Task details:
Using the data below, return the stretch from the line that contains "The width and height of the screenshot is (800, 679)." through the line that contains "Task: Select the trouser Length row label", both included, exactly as it stands and nothing beyond it.

The data:
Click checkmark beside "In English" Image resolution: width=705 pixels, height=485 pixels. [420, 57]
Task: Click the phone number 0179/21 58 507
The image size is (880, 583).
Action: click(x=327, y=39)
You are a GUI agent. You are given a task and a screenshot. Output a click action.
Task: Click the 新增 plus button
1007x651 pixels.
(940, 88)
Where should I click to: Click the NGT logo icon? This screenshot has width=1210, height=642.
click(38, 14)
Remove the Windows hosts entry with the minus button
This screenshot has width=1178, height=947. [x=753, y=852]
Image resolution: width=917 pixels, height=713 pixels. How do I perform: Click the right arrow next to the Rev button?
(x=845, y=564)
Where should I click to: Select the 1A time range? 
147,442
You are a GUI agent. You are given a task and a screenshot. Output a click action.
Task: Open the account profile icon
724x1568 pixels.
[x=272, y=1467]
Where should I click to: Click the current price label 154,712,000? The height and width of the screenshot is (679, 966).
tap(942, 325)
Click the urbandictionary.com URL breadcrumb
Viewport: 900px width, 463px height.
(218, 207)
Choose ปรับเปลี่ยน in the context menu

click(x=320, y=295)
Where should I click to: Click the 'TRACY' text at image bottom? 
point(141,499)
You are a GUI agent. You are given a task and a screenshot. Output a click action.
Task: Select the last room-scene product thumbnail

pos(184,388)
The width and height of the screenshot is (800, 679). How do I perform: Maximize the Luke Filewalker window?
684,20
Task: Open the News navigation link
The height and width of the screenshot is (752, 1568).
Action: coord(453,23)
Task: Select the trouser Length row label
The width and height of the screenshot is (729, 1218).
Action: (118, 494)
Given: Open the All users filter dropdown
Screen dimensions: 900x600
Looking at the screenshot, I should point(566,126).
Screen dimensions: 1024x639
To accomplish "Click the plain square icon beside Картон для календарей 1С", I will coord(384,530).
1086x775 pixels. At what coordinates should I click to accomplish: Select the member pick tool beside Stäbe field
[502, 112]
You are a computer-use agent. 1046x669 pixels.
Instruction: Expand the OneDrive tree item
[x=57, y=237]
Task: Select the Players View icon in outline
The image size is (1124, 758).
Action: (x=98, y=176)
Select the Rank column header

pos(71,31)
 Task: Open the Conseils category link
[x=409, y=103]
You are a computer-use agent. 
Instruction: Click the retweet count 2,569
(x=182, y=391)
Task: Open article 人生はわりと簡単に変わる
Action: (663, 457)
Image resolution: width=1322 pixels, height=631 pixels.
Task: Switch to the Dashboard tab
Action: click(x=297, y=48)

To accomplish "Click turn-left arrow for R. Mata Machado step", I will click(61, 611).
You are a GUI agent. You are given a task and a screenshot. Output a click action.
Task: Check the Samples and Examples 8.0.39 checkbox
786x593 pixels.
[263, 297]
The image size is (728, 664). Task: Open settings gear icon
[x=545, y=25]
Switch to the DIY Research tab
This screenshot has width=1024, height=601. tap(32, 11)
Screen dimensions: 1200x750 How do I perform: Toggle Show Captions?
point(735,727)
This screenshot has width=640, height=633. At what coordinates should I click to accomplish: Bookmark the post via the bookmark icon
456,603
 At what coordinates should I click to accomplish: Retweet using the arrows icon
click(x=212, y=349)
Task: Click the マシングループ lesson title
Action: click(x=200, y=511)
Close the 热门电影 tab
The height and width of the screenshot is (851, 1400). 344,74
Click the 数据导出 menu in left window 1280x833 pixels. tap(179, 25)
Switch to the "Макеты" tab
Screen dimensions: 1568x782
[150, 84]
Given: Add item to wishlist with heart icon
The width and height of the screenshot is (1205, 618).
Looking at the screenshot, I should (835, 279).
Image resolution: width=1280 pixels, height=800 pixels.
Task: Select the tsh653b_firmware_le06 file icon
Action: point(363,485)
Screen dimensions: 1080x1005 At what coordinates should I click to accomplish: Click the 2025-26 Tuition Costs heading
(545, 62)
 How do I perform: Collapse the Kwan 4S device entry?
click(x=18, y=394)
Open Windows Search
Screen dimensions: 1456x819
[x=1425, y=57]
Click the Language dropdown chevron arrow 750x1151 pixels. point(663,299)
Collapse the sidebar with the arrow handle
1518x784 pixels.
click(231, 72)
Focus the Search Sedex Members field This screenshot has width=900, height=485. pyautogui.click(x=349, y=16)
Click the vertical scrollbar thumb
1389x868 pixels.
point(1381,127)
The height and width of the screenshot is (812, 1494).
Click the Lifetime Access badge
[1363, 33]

Output for this task:
The width and height of the screenshot is (800, 679). How do I perform: Maximize the Luke Filewalker window?
684,20
Task: Open the News navigation link
The height and width of the screenshot is (752, 1568).
Action: coord(453,23)
Task: Select the trouser Length row label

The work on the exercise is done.